Thilborger is expanding his “Whole Heap Of” concept to include a line of limited run table runners and napkins made of fabric that catches his eye but is perhaps discontinued.
A second book A Whole Heap Of Love will be a party/entertaining guide full of quirky stories about dropping the turkey or setting the decorations on fire. After that, he will deliver his dessert recipe book A Whole Heap Of Trouble.
Meanwhile, Chad is dealing with the ramifications of becoming a brand.
“I am finally doing something I love, but I have learned not to put my cell phone number on my business card. I got a call from a lady in Texas who said, ‘Hi, I’m giving a party using all your recipes and I need you to walk me through this.’ I loved it and I enjoy the connection I feel with people like her,” he said. “I guess it’s because I’m gay, no kids and no plans to have any kids. These recipes are my legacy. I have to spread this thing I love. It’s not meant to be hoarded.”
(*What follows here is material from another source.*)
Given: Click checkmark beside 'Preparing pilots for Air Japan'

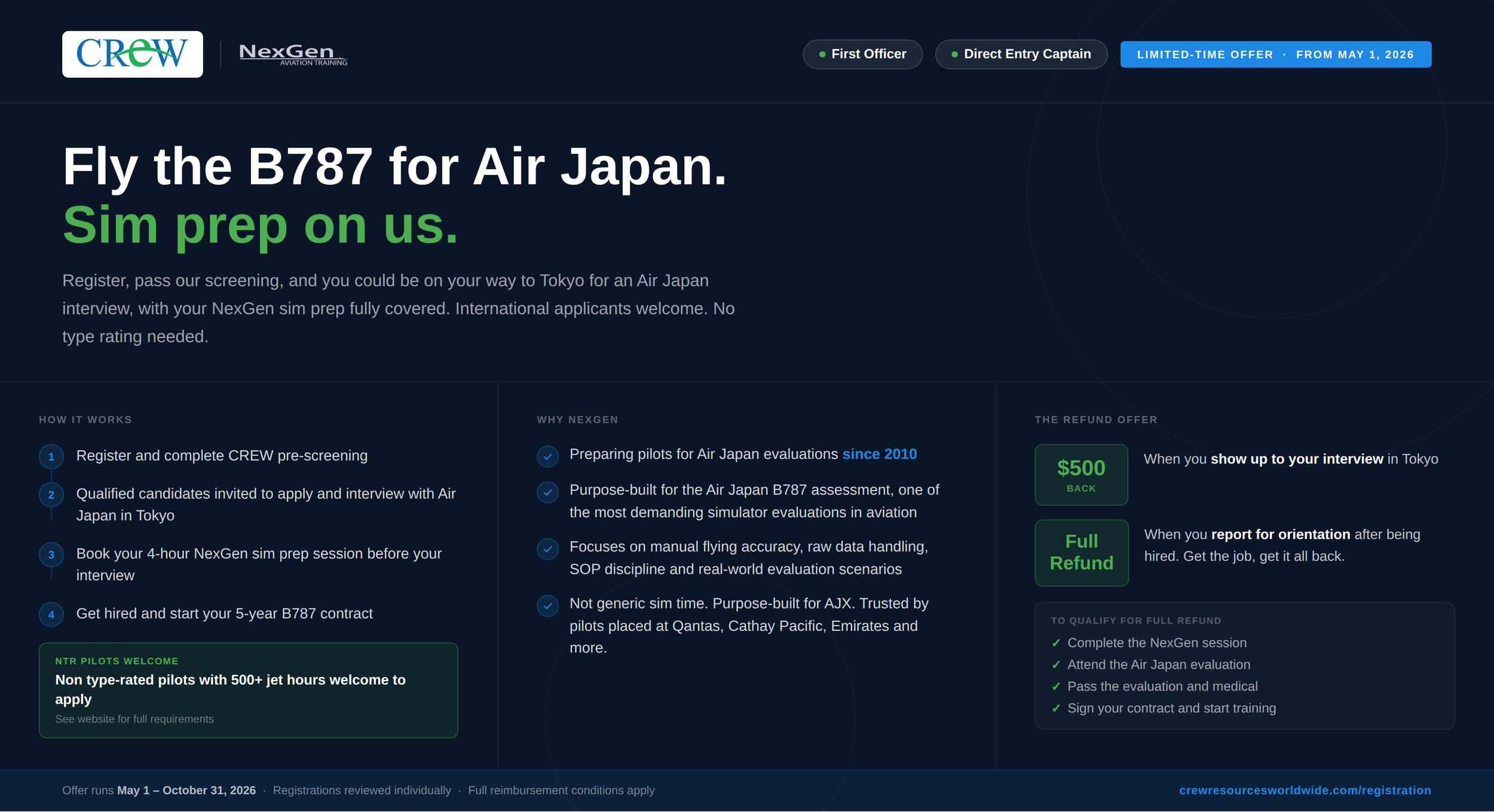Looking at the screenshot, I should coord(547,456).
Success has not changed Chad Thilborger. He is still at play in the kitchen of his home in Wilton Manors where he cooks for his partner Frank. His prize possessions are the cast iron skillet his grandmother used to make biscuits and the simple drawing she made for him when he asked her for that recipe.
“I don’t care if the house burns as long as I walk out with those two things,” he said.